HYDERABAD: The demand of forest officials, particularly those working in the field, for firearms for protection from deadly attacks from encroachers, is not expected to be fulfilled; at least not in the immediate future.
Despite the vociferous demand, Telangana police, as well as the state government, are learnt to be reluctant and not in favour of giving firearms to forest officials.
The supply of firearms has been one of the primary demands of various forest department officers’ associations, who have made it clear that without firearms they could fall victims to vicious forest encroachers as was the case with the brutal killing of forest range officer (FRO) Ch. Srinivasa Rao in Bhadradri-Kothagudem district earlier this week.
There is a palpable sense of fear now among officials who have been going to work without weapons for years, several forest staffers told Deccan Chronicle.
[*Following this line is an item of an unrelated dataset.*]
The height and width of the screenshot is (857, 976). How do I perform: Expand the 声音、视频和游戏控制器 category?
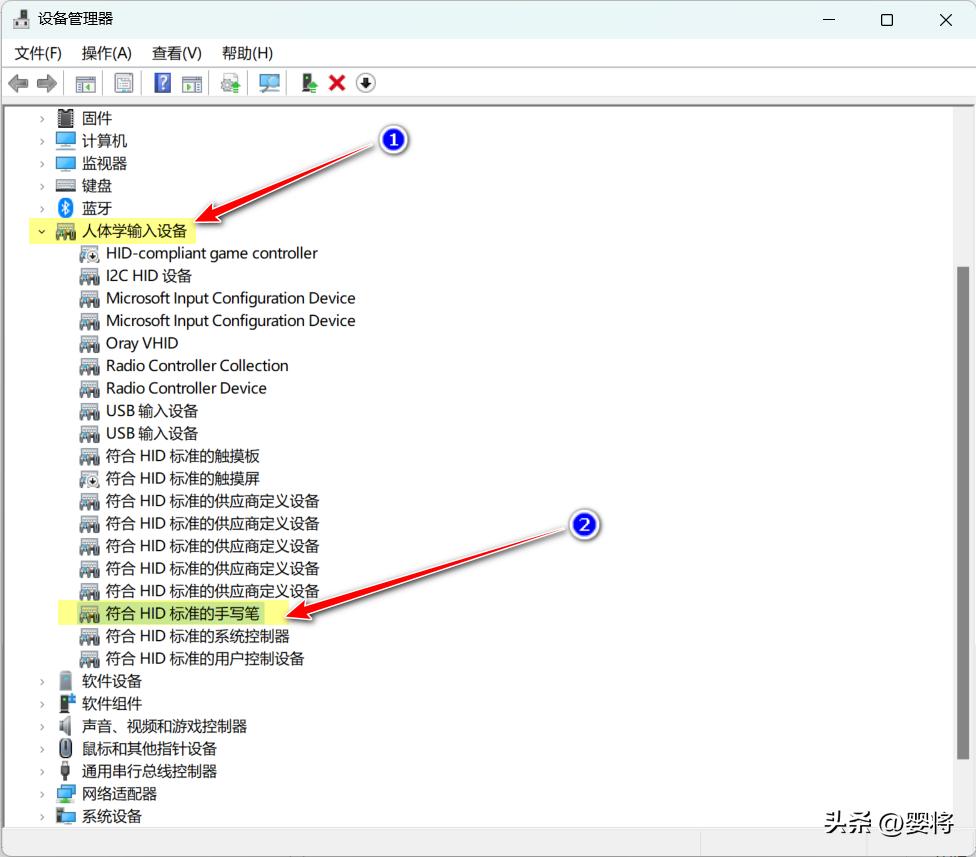(41, 727)
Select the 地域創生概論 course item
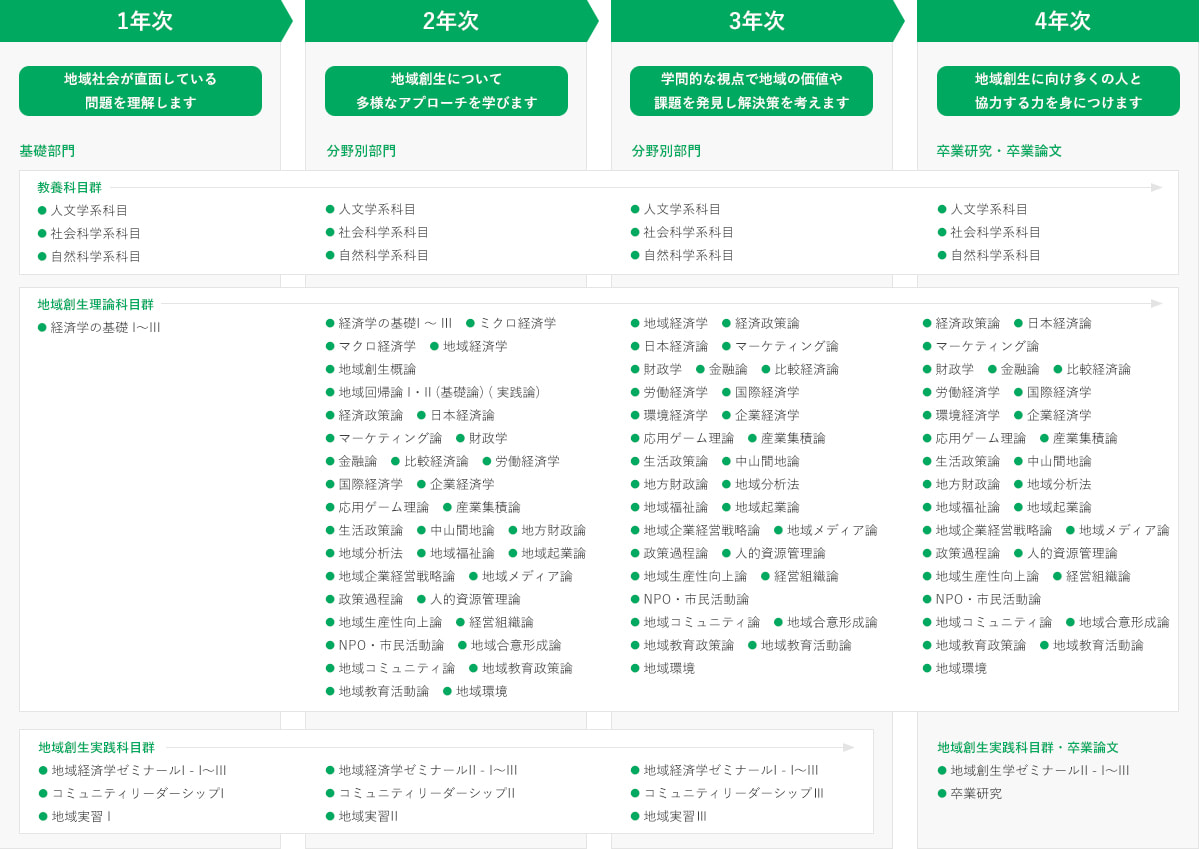Viewport: 1200px width, 849px height. point(377,369)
On Monday, the day when Srinivasa Rao was killed by Guttikoyas, who stabbed him and slit his throat, the decorated FRO was not even supposed to be at Bendalapadu of Chandrugonda mandal. He was at another site in the forest, not very far from the village, when he received a call from a forest watcher that the tribals had left their cattle and goats into a patch of forest at Bendlapadu where the department had planted saplings as part of Haritha Haram.
“He went there to find out what was happening and like any of us, was completely unarmed, and ended up getting killed,” according to sources in the department.
Senior government sources admitted on Friday that the state police were not in favour of letting forest officials keep firearms, citing lack of training in handling weapons, and the possibility of firearms falling into the wrong hands as forest staff are not capable of safekeeping weapons.
It is not as if the forest officials did not have firearms in the past. It was around 1991-92 that the then united Andhra Pradesh government had forest officials deposit their weapons with the police following incidents of snatching of some such weapons by naxalites, who had a strong presence in the state then.
Weapons were also stolen, seized, and taken away by naxalites from police stations too, but the police now do not talk about it, sources said.
After bifurcation, to tackle violence by red sanders smugglers in residuary Andhra Pradesh, they were provided firearms for self-defence.
Typically, officials of the rank of range officers and above — as per Government Order No. 182 issued by the energy, forests, Environment, science & technology department in 1991 — can be issued with revolvers or pistols, while those below them could be issued with double-barrel guns or rifles.